Bill Venners: Qual a importância de pensar dessa forma? Você diz “Não subestime o fator humano”. Por que?

Yukihiro Matsumoto: Porque computadores não se importam se é fácil ou difícil me comunicar com eles. Não se importam se eu colocar sequências de bytes de instruções em um arquivo e os alimente ou se uma linguagem de alto nível gerou essas instruções. Os computadores não se importam. Nós humanos nos importamos pelo esforço que pagamos. Normalmente, as pessoas, especialmente engenheiros de computador, focam na máquina. Eles pensam “fazendo isso, a máquina rodará mais rapidamente. Fazendo isso, a máquina rodará mais eficientemente. Fazendo isso a máquina alguma coisa alguma coisa alguma coisa”. Eles focam na máquina. Mas de fato precisamos focar em humanos, em como humanos se importam em programar ou operar a aplicação das máquinas. Somos os mestres. Eles são os escravos.
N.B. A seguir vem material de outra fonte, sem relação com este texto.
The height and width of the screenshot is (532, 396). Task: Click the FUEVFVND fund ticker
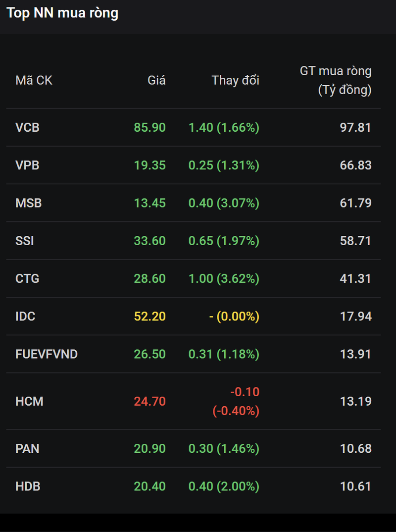47,354
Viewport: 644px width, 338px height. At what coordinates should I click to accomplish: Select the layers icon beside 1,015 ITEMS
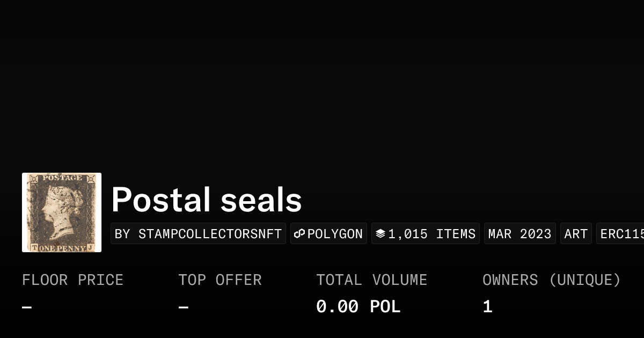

Bill Venners: Por enquanto, pelo menos.

Yukihiro Matsumoto: Por enquanto, pelo menos, até a era do Exterminador do Futuro.

O Princípio da Menor Surpresa


Bill Venners: Em uma entrevista, você disse “Eu projetei Ruby para minimizar minha surpresa. Fiquei muito impressionado quando pessoas por todo o mundo me disseram que Ruby reduzia suas surpresas e aumentaram seu prazer por programar. Agora estou certo que as mentes de programadores são parecidas por todo o mundo”. Por que o princípio da menor surpresa?
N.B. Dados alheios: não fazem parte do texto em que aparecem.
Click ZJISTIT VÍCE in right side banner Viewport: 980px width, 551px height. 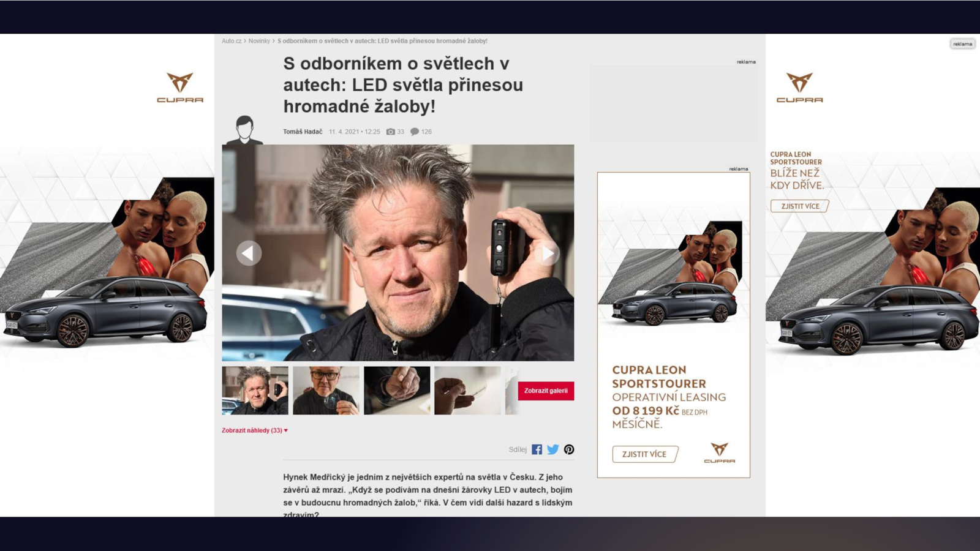click(800, 206)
Yukihiro Matsumoto: Na verdade, não afirmei que Ruby segue esse princípio. Alguém sentiu que o designd e Ruby seguia essa filosofia, então começaram a dizer isso. Não fui eu quem trouxe isso, de verdade.

Queria minimizar minha frustração enquanto programava, então quis minimizar meu esforço em programar. Esse foi meu objetivo principal em projetar Ruby. Queria ter diversão na programação. Depois que lancei Ruby e muitas pessoas pelo mundo começaram a conhecê-la, eles disseram que se sentiam como eu me sentia. Eles chegaram à frase do princípio da menor surpresa. Mas na realidade, isso é normalmente interpretado errado.

Bill Venners: Como é interpretado errado?

Yukihiro Matsumoto: Cada um tem seu background. Alguém pode vir de Python, alguém pode ter vindo de Perl, e eles podem ficar surpresos com diferentes aspectos da linguagem. Então eles chegam até mim e me dizem, “fiquei surpreso por esta funcionalidade da linguagem, portanto Ruby viola o princípio da menor surpresa”. Espere, espere. O princípio da menor surpresa não é apenas para você. O princípio da menor surpresa significa o princípio da minha menor surpresa. E isso significa “menor surpresa depois de aprender Ruby muito bem”. Por exemplo, fui um programador C++ antes de começar a projetar Ruby. Programei em C++ exclusivamente por dois ou três anos. E depois de dois anos de C++, ele ainda me surpreendia.